They're screaming all the way to the top

They're screaming all the way to the top

A video game which can turn players' screams into light on the screen has won Singapore students the top prize at a global game design festival.

Titled Lurking, the survival-horror game clinched the award for best student game at this year's Independent Games Festival (IGF), held in Shanghai between Oct 19 and Oct 21.

Three of the six finalists in the student game category were from Singapore, with the rest from China. There were 121 entries in total for this category this year.

Lurking took four final-year game design students from the DigiPen Institute of Technology Singapore six months to create.

They describe it as a "sound-based game inspired by echolocation".

Players start in the dark and "see" in the game by using sound.

To make the game more immersive, players can play with a microphone, which picks up whatever noise they might make - breathing, speech, screams - and translates them into waves that illuminate the game world.

Lurking's game producer Justin Ng, 25, said: "A lot of those who came to our booth to try the game said it had a cool concept and that they liked the atmosphere of the game."

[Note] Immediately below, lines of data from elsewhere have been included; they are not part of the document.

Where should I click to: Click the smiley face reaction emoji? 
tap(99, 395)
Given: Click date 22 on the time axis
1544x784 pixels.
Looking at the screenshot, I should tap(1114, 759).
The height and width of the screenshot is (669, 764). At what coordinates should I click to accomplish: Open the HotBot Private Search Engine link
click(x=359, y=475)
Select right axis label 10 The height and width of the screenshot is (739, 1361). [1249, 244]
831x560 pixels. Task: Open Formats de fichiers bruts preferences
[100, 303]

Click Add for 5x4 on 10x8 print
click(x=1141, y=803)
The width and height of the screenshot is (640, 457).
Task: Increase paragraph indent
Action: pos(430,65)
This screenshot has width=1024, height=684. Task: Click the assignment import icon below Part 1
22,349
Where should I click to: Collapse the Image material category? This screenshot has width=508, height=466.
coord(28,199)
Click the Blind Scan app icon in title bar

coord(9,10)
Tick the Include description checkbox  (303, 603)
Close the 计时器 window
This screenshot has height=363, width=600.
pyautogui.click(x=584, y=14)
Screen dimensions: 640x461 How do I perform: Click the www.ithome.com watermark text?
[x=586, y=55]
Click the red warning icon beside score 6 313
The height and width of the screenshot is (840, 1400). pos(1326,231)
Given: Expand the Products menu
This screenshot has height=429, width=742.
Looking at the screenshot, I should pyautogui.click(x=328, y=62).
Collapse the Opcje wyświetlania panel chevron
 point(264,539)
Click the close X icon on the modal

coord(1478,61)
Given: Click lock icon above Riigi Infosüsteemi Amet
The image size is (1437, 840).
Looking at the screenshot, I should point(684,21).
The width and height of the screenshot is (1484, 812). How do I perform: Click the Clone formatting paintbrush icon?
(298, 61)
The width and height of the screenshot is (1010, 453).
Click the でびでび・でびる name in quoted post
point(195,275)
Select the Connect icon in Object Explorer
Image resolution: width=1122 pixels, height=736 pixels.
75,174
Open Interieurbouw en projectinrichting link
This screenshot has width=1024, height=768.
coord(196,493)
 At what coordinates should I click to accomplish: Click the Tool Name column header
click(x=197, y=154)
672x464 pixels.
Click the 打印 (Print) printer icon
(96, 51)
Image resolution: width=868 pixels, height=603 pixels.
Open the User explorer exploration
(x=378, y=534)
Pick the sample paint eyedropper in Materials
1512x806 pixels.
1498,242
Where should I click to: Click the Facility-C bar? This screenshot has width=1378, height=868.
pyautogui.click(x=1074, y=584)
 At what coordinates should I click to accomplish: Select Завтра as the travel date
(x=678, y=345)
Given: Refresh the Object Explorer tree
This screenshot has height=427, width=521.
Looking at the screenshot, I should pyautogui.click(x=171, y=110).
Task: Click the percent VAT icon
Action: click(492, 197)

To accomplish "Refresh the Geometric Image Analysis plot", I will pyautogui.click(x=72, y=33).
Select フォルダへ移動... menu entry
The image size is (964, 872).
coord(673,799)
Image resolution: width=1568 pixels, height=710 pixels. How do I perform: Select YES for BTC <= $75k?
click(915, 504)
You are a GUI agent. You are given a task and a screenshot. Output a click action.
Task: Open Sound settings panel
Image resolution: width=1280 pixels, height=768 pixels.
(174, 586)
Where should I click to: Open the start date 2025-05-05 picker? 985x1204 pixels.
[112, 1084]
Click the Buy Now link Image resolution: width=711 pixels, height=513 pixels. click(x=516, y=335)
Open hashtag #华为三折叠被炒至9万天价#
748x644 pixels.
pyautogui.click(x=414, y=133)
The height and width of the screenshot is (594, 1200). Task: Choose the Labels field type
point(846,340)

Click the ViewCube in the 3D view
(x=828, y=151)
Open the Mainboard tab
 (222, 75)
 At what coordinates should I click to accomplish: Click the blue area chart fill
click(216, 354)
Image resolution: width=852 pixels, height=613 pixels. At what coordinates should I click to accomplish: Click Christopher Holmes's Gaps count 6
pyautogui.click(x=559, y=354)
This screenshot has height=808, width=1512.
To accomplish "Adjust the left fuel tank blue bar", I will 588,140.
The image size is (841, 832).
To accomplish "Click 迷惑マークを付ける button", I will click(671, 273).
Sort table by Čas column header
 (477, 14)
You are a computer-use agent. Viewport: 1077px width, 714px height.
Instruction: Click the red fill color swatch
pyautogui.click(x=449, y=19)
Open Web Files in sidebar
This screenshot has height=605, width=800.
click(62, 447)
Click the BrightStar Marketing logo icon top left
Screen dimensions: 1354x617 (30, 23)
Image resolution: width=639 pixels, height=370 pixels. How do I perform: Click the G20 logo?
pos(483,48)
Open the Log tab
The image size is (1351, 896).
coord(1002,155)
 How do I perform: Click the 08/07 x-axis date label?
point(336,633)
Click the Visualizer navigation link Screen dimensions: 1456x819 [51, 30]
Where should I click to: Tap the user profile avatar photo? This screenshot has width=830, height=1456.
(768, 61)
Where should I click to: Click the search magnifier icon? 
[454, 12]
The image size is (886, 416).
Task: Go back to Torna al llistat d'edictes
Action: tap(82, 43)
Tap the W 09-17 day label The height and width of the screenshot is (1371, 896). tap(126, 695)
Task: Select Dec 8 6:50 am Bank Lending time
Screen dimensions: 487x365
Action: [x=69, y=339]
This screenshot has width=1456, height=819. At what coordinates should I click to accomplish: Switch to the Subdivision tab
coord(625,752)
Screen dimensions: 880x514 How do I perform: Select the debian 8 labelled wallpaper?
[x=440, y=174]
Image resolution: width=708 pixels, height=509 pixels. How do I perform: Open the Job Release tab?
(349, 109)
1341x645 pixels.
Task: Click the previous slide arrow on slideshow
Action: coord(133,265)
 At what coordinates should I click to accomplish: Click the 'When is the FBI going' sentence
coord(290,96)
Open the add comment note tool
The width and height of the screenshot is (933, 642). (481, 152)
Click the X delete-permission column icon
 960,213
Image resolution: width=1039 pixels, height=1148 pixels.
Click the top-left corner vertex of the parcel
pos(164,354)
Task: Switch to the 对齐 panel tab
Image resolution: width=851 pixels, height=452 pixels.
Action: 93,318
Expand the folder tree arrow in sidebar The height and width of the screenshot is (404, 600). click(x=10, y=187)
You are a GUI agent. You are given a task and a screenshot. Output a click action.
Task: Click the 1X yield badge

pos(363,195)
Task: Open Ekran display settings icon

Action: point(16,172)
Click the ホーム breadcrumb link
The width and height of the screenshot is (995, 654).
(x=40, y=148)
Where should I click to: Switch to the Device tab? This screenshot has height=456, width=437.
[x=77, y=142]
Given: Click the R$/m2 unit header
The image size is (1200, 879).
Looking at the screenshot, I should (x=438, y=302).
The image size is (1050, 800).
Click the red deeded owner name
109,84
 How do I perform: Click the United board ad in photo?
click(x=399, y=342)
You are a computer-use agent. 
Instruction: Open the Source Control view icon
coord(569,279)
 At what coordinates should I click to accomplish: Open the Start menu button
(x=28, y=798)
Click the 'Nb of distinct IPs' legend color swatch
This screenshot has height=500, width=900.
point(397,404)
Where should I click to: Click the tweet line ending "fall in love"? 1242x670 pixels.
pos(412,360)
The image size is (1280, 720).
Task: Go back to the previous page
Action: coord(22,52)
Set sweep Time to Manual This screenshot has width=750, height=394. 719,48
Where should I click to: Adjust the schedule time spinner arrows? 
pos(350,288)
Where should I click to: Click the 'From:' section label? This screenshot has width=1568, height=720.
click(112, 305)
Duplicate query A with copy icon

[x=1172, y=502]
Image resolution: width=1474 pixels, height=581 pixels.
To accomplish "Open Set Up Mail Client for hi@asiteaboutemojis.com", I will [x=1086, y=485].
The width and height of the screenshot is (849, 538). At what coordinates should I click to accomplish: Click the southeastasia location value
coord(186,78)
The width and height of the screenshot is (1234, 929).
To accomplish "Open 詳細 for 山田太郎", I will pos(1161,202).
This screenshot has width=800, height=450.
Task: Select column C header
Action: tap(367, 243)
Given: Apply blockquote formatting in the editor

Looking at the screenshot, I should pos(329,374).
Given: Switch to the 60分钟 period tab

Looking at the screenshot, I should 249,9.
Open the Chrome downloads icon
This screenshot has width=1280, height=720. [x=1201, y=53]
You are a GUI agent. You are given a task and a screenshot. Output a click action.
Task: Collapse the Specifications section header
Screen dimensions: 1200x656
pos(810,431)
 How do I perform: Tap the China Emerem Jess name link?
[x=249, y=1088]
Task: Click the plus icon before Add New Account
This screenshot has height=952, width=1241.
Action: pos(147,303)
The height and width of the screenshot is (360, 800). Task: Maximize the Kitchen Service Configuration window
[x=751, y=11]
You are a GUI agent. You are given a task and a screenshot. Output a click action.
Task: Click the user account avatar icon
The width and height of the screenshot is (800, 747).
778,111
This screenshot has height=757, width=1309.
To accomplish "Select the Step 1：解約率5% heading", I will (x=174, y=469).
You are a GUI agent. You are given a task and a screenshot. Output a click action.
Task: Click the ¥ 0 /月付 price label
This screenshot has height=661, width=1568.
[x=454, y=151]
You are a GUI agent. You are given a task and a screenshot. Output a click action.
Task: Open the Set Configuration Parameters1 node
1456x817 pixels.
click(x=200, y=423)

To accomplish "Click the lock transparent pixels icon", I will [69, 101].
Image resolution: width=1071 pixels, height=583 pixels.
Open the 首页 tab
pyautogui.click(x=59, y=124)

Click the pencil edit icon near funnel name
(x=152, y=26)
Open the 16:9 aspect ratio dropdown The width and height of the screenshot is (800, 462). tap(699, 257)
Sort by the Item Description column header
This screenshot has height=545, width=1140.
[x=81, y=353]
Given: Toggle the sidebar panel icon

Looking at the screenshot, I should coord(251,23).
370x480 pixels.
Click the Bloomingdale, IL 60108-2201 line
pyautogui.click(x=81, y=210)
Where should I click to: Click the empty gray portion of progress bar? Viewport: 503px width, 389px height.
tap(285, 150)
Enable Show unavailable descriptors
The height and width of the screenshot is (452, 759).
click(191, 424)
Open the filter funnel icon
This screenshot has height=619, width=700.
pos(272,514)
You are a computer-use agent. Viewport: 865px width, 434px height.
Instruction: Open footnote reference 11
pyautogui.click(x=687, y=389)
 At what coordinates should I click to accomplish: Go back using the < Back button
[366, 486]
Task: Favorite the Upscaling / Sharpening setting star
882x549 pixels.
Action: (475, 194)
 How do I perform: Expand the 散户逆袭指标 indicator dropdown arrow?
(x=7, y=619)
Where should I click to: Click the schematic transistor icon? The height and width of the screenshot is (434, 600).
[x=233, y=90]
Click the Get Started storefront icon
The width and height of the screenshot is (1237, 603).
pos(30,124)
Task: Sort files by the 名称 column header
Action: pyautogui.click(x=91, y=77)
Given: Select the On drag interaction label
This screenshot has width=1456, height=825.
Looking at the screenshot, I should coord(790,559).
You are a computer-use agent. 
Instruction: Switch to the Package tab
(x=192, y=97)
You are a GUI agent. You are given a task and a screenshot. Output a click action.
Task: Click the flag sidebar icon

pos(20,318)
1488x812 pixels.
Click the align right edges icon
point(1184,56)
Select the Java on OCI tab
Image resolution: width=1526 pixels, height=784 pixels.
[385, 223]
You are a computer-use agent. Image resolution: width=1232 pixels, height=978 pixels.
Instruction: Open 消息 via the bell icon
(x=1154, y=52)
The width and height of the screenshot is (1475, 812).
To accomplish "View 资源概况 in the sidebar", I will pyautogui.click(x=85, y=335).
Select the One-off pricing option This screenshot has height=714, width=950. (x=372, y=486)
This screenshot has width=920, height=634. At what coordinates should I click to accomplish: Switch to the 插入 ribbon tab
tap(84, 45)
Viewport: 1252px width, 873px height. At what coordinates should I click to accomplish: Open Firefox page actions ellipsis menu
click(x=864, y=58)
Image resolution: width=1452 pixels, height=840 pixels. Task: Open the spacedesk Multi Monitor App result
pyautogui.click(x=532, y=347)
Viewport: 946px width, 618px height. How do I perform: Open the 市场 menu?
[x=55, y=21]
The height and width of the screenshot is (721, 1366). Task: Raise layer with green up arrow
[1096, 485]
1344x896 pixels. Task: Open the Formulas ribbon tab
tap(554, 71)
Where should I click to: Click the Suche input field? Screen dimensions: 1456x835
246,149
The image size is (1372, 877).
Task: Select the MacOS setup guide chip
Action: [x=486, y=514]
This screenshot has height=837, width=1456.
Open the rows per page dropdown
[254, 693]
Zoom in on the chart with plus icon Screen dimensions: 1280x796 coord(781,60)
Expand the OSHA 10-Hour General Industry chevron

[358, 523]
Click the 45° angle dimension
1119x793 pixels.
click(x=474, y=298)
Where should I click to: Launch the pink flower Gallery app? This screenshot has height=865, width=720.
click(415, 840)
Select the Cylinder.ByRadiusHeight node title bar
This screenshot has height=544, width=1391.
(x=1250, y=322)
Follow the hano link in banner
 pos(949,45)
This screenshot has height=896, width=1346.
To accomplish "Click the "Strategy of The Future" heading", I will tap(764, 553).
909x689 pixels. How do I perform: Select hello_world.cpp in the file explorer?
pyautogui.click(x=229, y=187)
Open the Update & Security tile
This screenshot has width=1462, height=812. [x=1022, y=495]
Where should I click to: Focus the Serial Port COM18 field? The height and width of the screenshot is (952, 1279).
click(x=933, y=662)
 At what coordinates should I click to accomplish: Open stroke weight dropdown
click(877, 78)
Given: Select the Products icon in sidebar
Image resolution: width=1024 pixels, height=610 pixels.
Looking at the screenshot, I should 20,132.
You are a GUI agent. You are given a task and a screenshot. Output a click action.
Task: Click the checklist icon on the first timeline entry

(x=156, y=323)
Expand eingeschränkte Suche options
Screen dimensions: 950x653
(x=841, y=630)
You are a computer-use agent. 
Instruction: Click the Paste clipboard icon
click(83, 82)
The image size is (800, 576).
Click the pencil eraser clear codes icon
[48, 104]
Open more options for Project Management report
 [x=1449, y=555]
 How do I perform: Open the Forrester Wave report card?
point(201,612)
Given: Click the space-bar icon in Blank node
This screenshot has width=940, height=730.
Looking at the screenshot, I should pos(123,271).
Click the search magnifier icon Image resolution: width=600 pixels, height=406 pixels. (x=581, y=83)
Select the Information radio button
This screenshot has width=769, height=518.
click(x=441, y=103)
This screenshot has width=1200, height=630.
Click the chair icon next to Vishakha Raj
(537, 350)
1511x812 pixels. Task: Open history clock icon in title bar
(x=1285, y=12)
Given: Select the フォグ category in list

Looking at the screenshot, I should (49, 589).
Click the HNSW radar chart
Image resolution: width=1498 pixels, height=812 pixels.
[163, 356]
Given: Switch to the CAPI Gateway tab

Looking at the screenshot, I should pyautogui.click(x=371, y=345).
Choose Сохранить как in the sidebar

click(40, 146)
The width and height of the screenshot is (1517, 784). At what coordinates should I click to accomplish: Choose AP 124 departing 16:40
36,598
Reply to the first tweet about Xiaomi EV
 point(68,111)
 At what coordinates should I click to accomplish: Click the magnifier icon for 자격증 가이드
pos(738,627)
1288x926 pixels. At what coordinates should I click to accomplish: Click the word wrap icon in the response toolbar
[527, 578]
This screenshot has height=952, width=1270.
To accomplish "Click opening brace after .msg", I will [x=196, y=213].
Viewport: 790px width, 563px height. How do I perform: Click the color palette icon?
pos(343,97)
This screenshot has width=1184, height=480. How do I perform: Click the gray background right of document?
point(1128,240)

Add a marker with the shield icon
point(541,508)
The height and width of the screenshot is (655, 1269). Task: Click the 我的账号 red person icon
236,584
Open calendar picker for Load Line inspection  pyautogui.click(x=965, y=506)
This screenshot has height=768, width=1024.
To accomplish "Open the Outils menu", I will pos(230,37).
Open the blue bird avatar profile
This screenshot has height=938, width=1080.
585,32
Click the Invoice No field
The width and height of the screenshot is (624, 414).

It also won an award outside the student category, for excellence in technology in the main competition, which is open to all independent developers.

The IGF is the independent game design wing of the annual Game Developers Conference, the largest international annual gathering of professional video game developers.

Teams from Singapore have done well in the competition since the first IGF China in 2009.

In five out of six years, game developers from Singapore have clinched either best student game or best game at the festival.

Another Singapore team from DigiPen finished as runners-up for Iris, their 2D side-scrolling adventure platform game, which requires players to jump over obstacles, like in the classic platform game Super Mario Bros, among other things.

While Lurking aimed for an atmosphere of suspense and horror, Iris went in the opposite direction with elegant, colourful visuals and soothing background music.

"The most common word we heard from those who played our game at the showcase was 'beautiful'," game designer Muhsen Hassan, 33, said in an e-mail.

"We were quickly led to conclude that our game's aesthetics was the main contributing factor to its mass appeal."